_Document_:
========
Re: Zeppelin in GSOC 2019

Xun Liu Tue, 05 Mar 2019 18:24:48 -0800

Hi Vasiliy Morkovkin

I said my thoughts on workflow, 
https://issues.apache.org/jira/browse/ZEPPELIN-4018 
<https://issues.apache.org/jira/browse/ZEPPELIN-4018>


Because there are more than 20 interpreters in zeppelin, 
Data analysts can be used to do a variety of data development,
A lot of data development is interdependent. For example, 
the development of machine learning algorithms requires relying on spark to 
preprocess data, and so on.

Now open source workflow software has Azkaban, airflow,
Azkaban is relatively simple and has been used to meet most scenarios, and our 
company is using it.
Airflow looks complicated and I have not used it.
In fact, I have previously implemented workflow workflow for notes and 
paragraphs in zeppelin via azkaban.
https://youtu.be/2r6q-2Tq7hk?t=33 <https://youtu.be/2r6q-2Tq7hk?t=33> 

However, I think zeppelin should have built-in workflow capabilities. 
Instead of relying on external software to schedule notes in zeppelin for the 
following reasons:
1. Now that we have upgraded from the data processing era to the algorithm era,
After zeppelin has its own workflow, it will form a data loop.

2. zeppelin's powerful interactive processing capabilities help algorithm 
engineers improve productivity and work.
Zeppelin should give the algorithm engineer more direct control.
Instead of handing the algorithm to other teams(or software) to do the workflow.

3. zeppelin knows more about the processing status of data than Azkaban and 
airflow.
So the built-in workflow will have better performance, user experience and 
control.

If you are interested in workflow(ZEPPELIN-4018), 
I am willing to work with you to complete all system design and code 
development work.

:-)

> 在 2019年3月6日，上午9:32，Jeff Zhang <zjf...@gmail.com> 写道：
> 
> https://issues.apache.org/jira/browse/ZEPPELIN-3857Hi Basil,
> 
> Thanks for your interest in zeppelin, here's my comments about the tickets
> you interested.
========
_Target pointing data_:
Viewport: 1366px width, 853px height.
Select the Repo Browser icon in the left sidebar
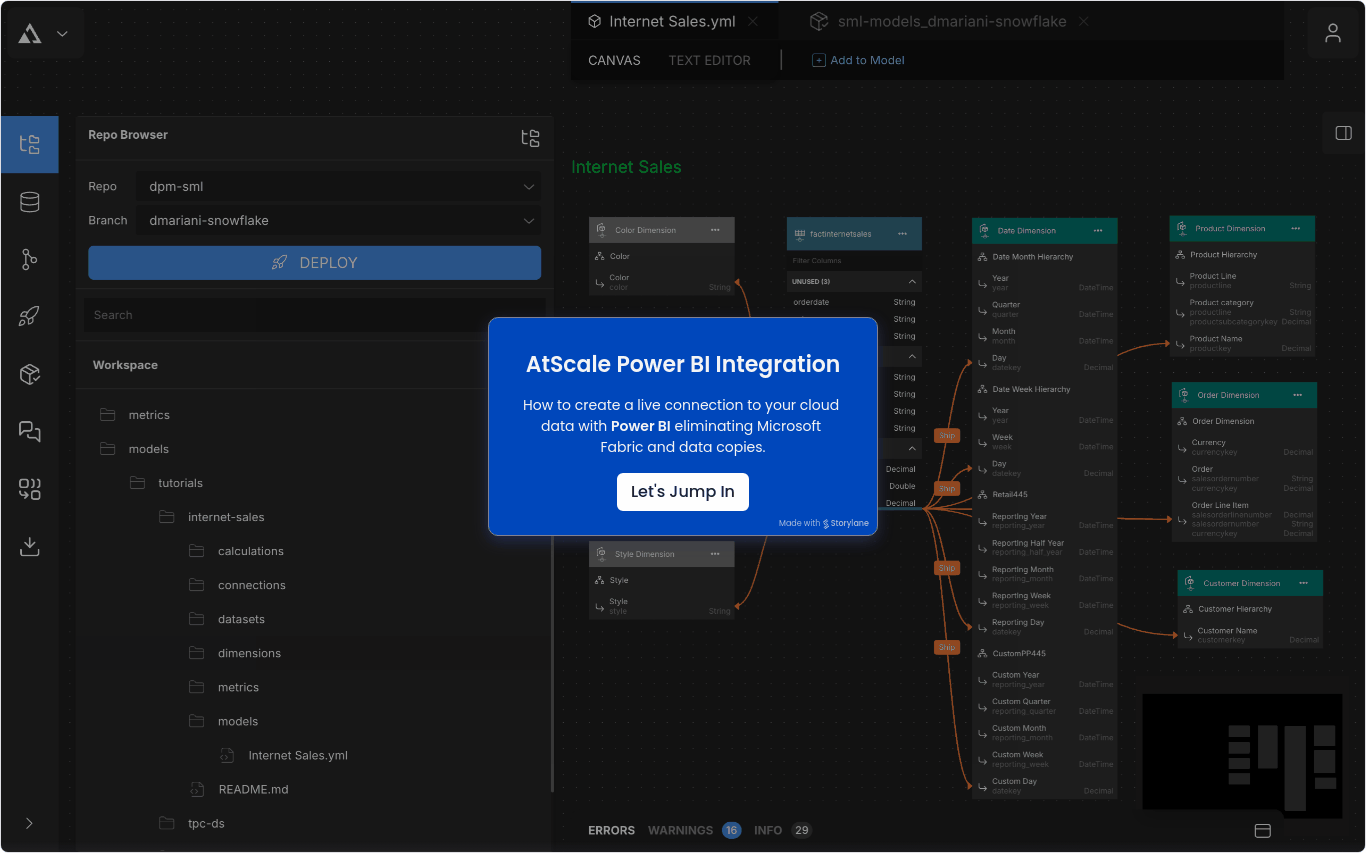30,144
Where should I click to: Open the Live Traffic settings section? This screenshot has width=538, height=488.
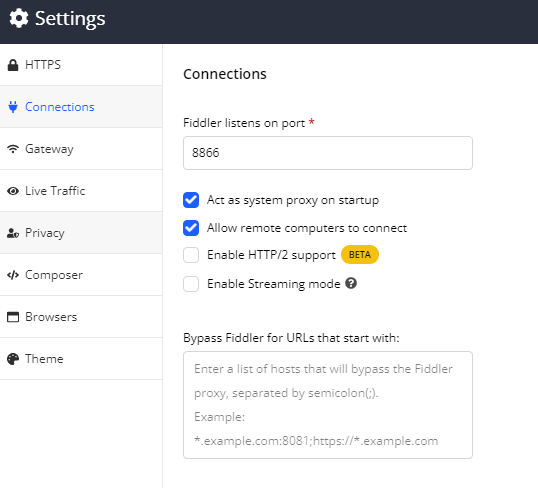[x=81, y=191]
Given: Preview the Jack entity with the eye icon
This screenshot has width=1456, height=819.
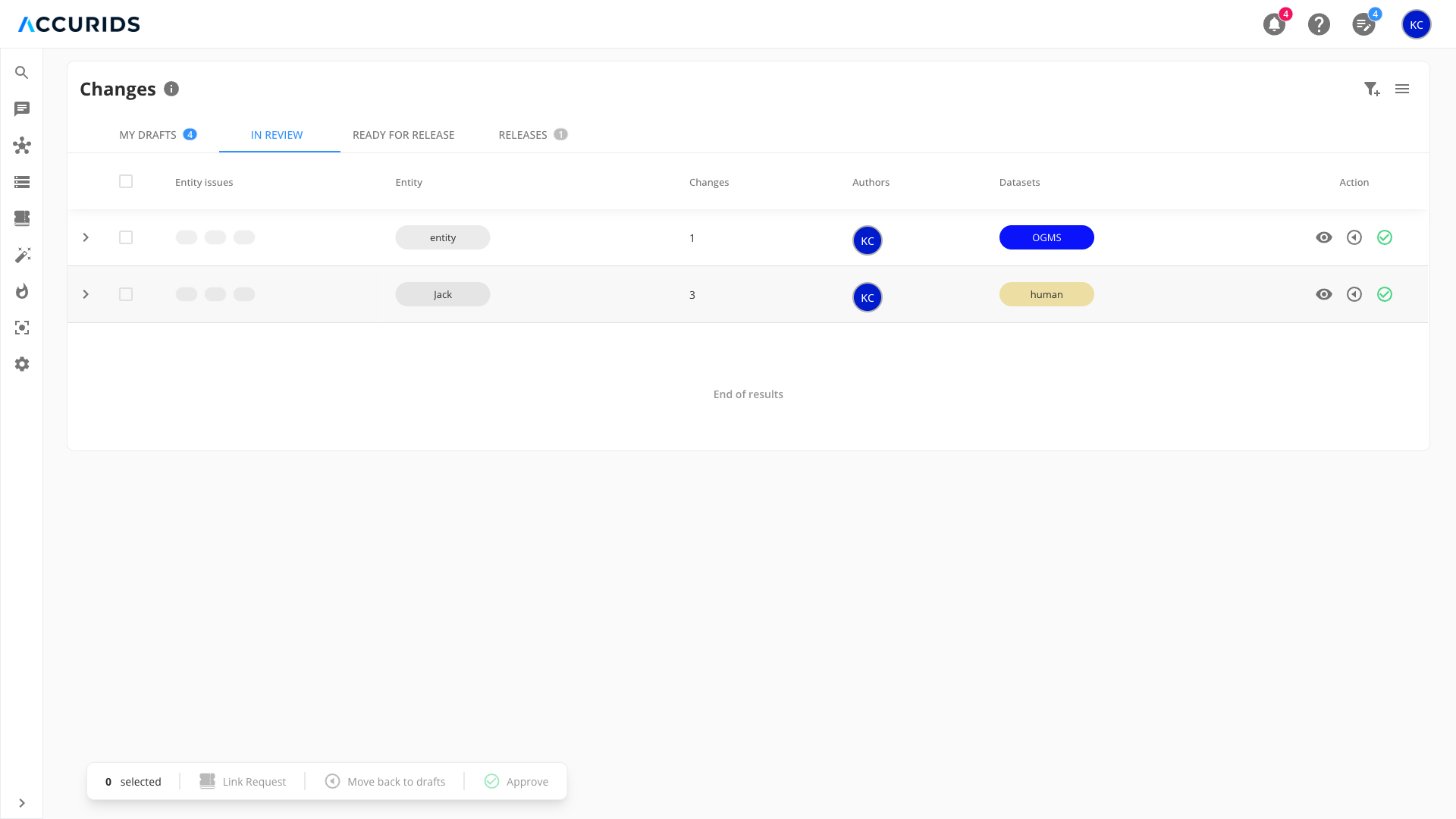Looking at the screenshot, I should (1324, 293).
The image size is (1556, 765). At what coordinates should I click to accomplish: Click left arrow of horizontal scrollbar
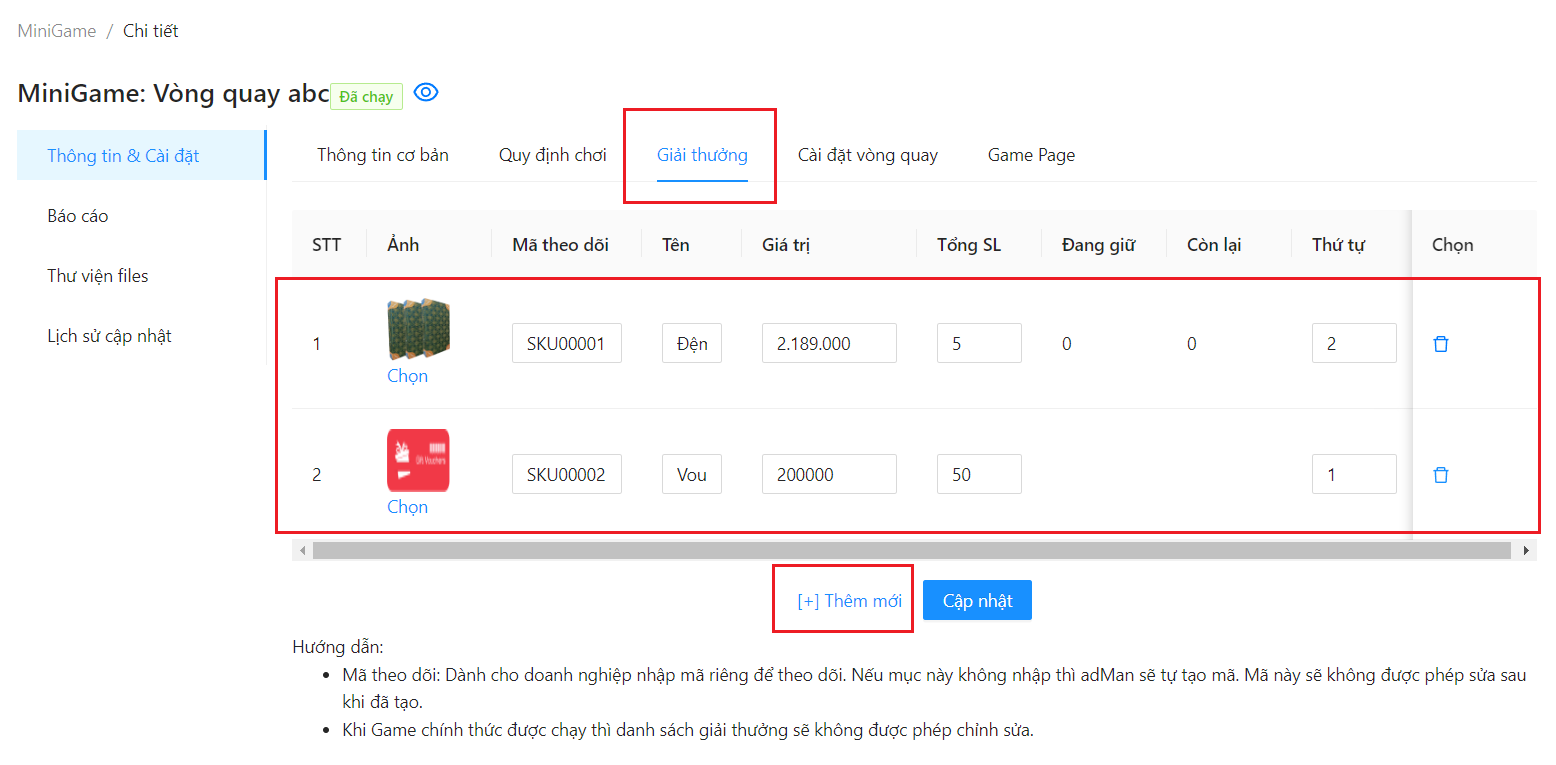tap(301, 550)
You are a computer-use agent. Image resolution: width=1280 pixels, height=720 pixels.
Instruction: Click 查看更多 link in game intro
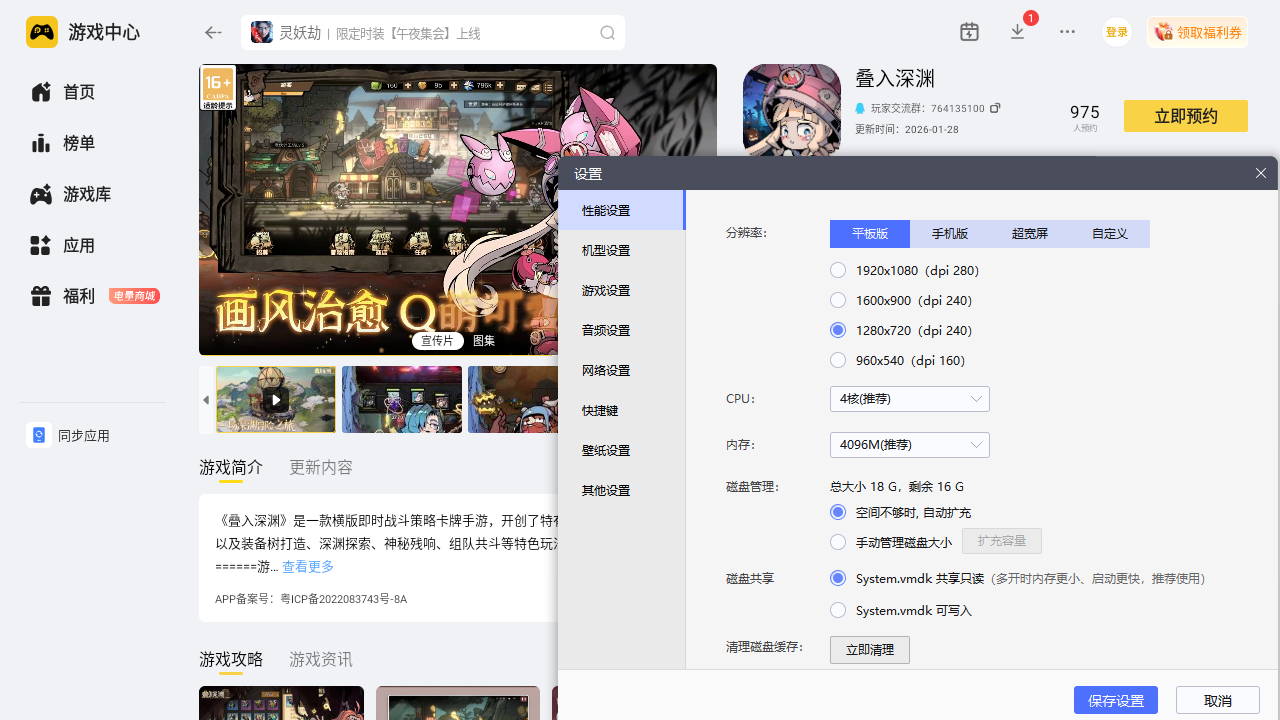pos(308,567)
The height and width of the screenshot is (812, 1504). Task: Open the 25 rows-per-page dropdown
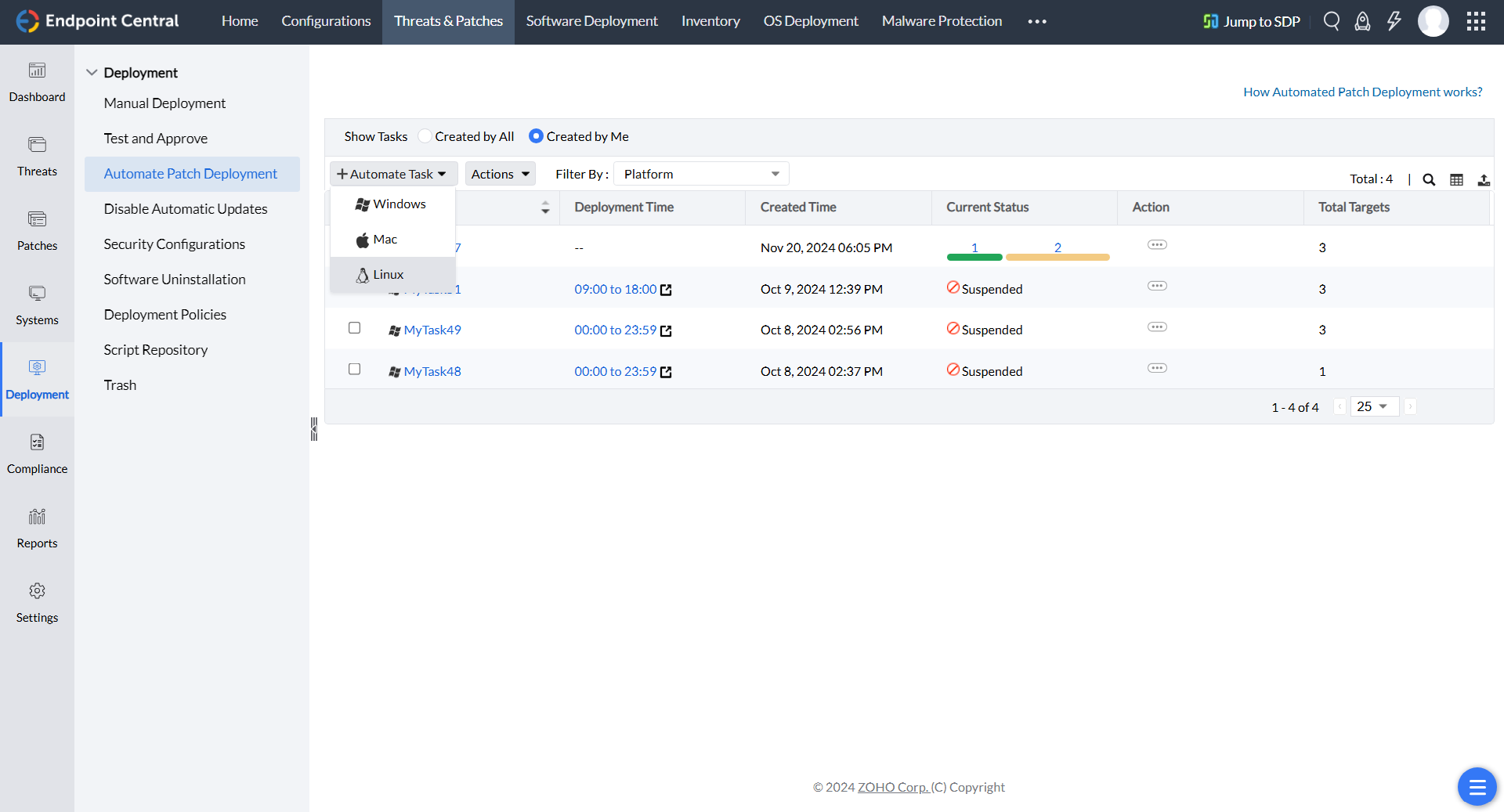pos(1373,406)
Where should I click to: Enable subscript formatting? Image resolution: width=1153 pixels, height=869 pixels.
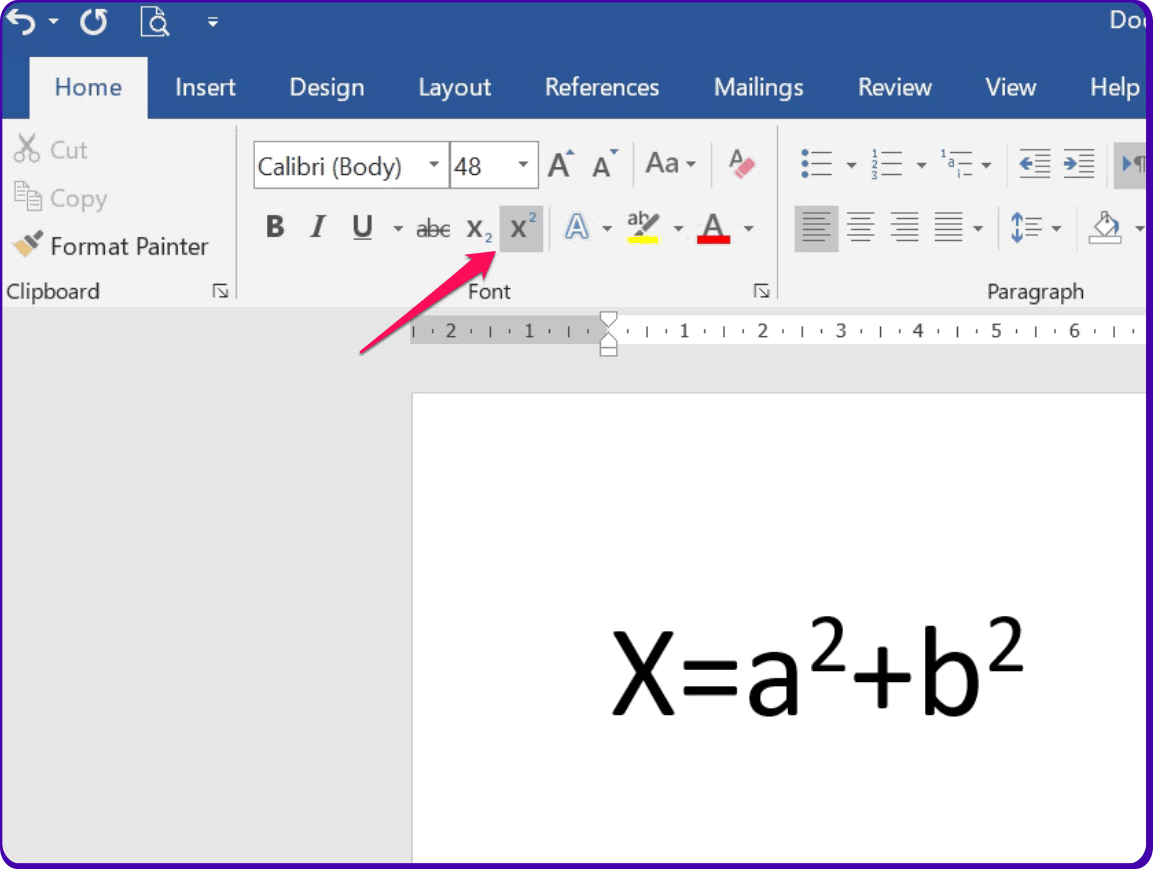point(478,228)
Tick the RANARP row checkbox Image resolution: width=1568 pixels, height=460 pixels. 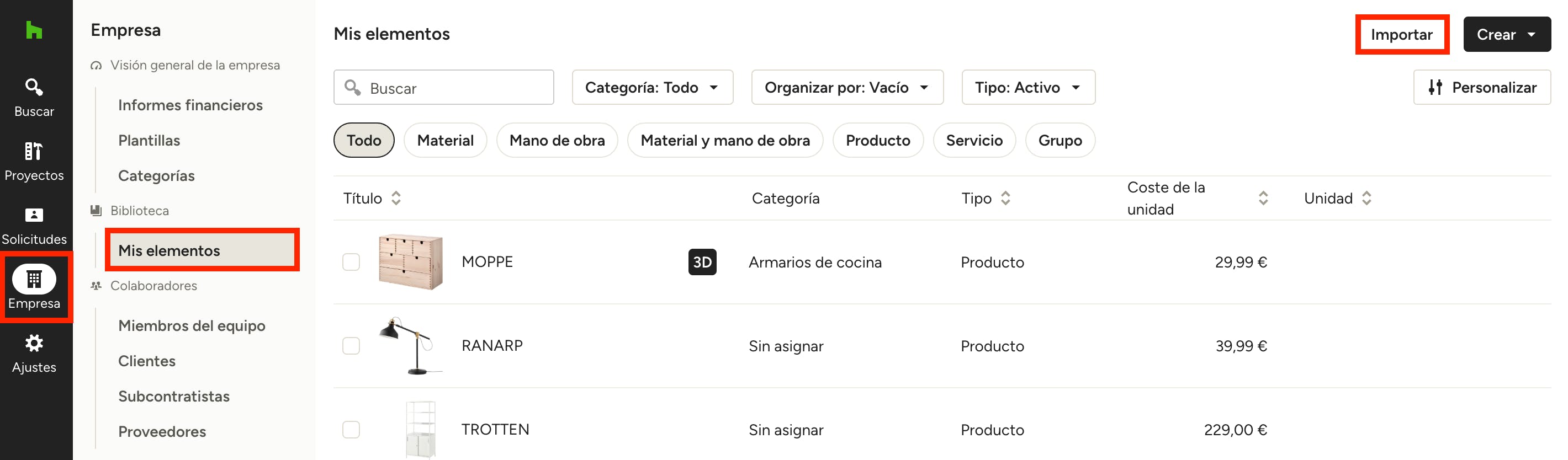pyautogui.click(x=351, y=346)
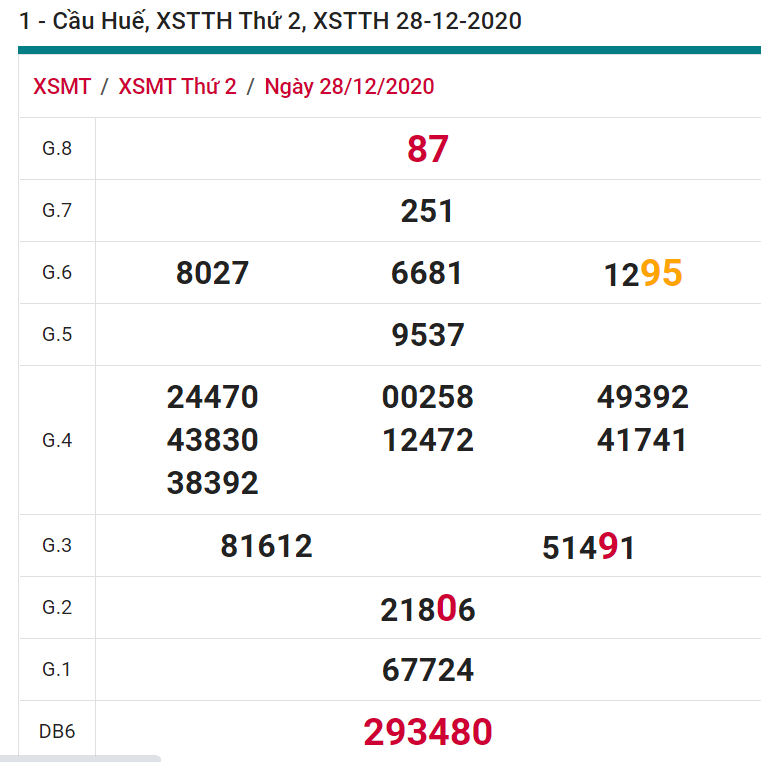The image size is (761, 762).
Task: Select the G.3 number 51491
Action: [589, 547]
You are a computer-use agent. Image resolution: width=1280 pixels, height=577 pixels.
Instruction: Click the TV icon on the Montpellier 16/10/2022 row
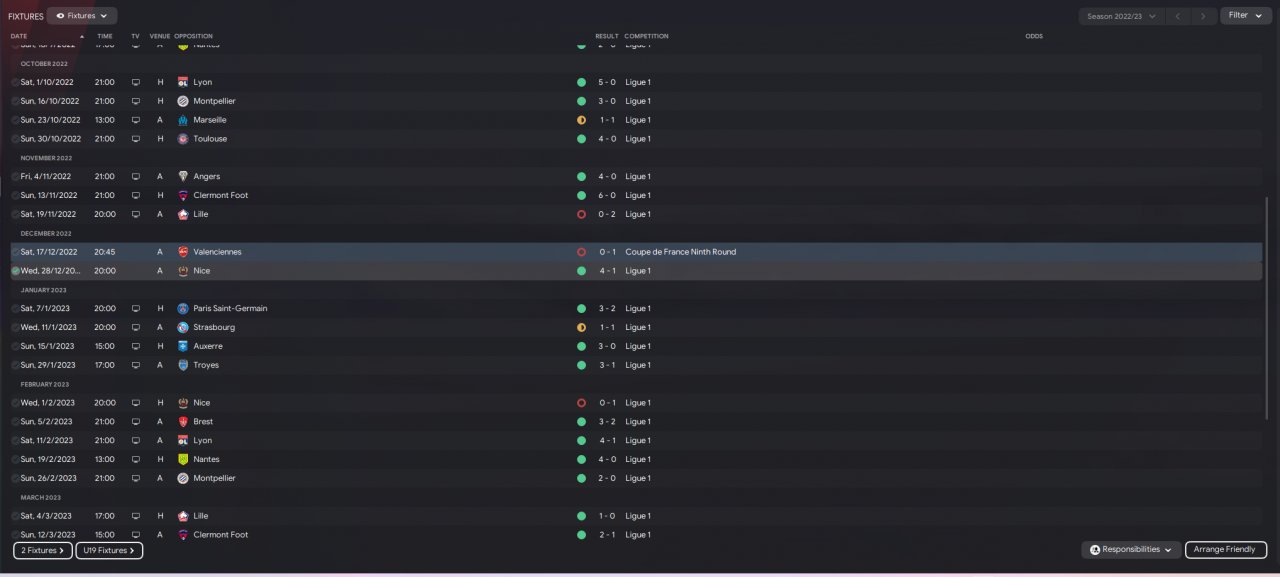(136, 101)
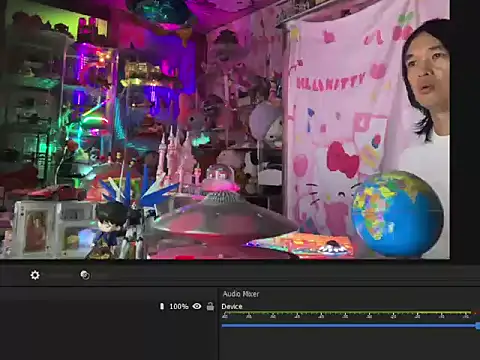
========
_Task list_:
- A) Answer these questions from the Zeppelin email:
(i) Which open source workflow tool does the writer's company use?
(ii) How many interpreters does the email say Zeppelin has?
(iii) Which issue identifier does the writer give for the workflow proposal?
- B) Translate this sentence from the Zeppelin email into Spanish: "Airflow looks complicated and I have not used it."
- C) Extend the Zeppelin email, starting after its last line.
The material above is separate from the Zeppelin email.

_Responses to the tasks_:
- A)
(i) Azkaban
(ii) More than 20
(iii) ZEPPELIN-4018

- B) Airflow parece complicado y no lo he usado.

- C)
> 
> 1. https://issues.apache.org/jira/browse/ZEPPELIN-3651
>    This involves 2 sides of work: frontend and backend:
>    In frontend, we should use arrow js to handle the table data, include
> display it and processing it (such as aggregation)
>    In backend, we should use arrow for each language, and allow them to
> exchange data in the same process. And use arrow IPC to exchange data
> across processes.
>   Overall, this is a pretty large task. If you really want to do, I would
> suggest you to just take part of it.
> 
> 2. https://issues.apache.org/jira/browse/ZEPPELIN-3994
>    Regarding model serving, I don't have clear picture about this. Others
> can comment on this.
> 
> 3. https://issues.apache.org/jira/browse/ZEPPELIN-4018
>    Job scheduling is pretty important for zeppelin, I would make this as
> the highest priority for zeppelin among these tickets. airflow is one
> option, but I am open to other solutions. First we need to figure out how
> user schedule jobs in zeppelin, then choose the right framework. It would
> also involves some frontend work
> 
> 4. https://issues.apache.org/jira/browse/ZEPPELIN-3857
>    Spark 2.4.0 supporting is already there, but scala 2.12 is not
> supported yet. It won't be a big project for GSOC IMO.
> 
> 5. OLAP.
>    Regarding OLAP, as long as the OLAP engine provide Jdbc interface,
> Zeppelin can support it very well. But we could create specific interpreter
> for OLAP engine if their native api perform better than jdbc. Another thing
> I can think of improving OLAP is visualization, although Zeppelin already
> support some built-in visualization, there's still some visualization
> missing. We could provide more.
> 
> 6. Auto-completions.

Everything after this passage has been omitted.